It is the perfect appetizer for a gathering of family and friends even if they are not whole food plant-based or vegan. This makes it super easy to take along to a party so you are sure you have WFPB options. Word of advice, make sure you bring plenty because this spread will be a hit with all for sure!

Grocery List

Produce

spinach
garlic

Pantry

walnuts
black or green olives

Misc

salt
pepper
water

Add-Ins and Substitutions

You can replace the spinach with arugula, kale, swiss chard, watercress, and beet greens. Walnuts can be replaced by almonds, brazil nuts, pumpkin seeds, and hazelnuts. You can also use black or green olives, and if you can’t decide, simply use a combination of both!

Storing

Store in an airtight container in the refrigerator for up to 3 days. After 2 days the spinach will start to oxidize and turn the spread browner. Why? Well, the enzymes are activated when spinach leaves are cut or bruised, allowing them to come into contact with oxygen. As a result, the enzymes start to break down the chlorophyll in the spinach, leading to a brown or darkening color. Washing the spinach can help slow down or prevent this browning process. It removes any surface enzymes, dirt, or bacteria that may contribute to oxidation. Additionally, washing spinach helps to hydrate the leaves, keeping them moist and minimizing the enzymatic reactions that lead to browning.

Nutrition 411

Walnuts are an excellent source of antioxidants that can help lower your LDL (bad) cholesterol level. They are significantly higher in omega-3 fatty acids than any other nut, providing 2.5 grams (g) (Trusted Source) per 1-ounce (oz) serving which may help reduce the risk of cardiovascular diseases and conditions. There are several plant compounds and nutrients in walnuts that may help decrease inflammation, which is a key culprit in many chronic conditions. Eating walnuts also nourishes both you and the beneficial bacteria that live in your gut. This promotes gut health and may help reduce the risk of obesity, heart disease, and cancer. (Trusted source).

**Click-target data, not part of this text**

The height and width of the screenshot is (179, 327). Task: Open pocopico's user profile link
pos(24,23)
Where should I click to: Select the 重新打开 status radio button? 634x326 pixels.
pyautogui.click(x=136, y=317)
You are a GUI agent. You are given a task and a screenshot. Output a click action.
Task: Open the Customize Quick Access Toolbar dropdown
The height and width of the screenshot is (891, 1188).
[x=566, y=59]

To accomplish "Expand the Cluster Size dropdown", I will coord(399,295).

Olives are an unusual fruit because of their high-fat content. The most abundant fat is oleic acid, which may have several health benefits. They also contain 4–6% carbs, most of which consists of fiber. Olives are a good source of vitamin E, iron, copper, and calcium. They may also contain high amounts of sodium if packaged in saltwater. Olives are particularly rich in antioxidants, including oleuropein, hydroxytyrosol, tyrosol, oleanolic acid, and quercetin. Because olives are very bitter, they’re not usually eaten fresh. Instead, they’re cured and fermented. This process reduces bitter compounds like oleuropein, which are most abundant in unripe olives. Fermentation processes may also reduce cholesterol levels and increase beneficial bacteria in the final product (Trusted Source). However, there are some varieties that don’t need processing and can be consumed when fully ripe.

Delicious and Healthy Olive Walnut Spread

Donna Spencer
For a hearty, healthy snack you can feel good about, try this flavorful spread. It combines your favorite olives and walnuts with just the right amount of seasoning from salt, pepper, and garlic. Spread it on crostini or use it a dip for vegetables.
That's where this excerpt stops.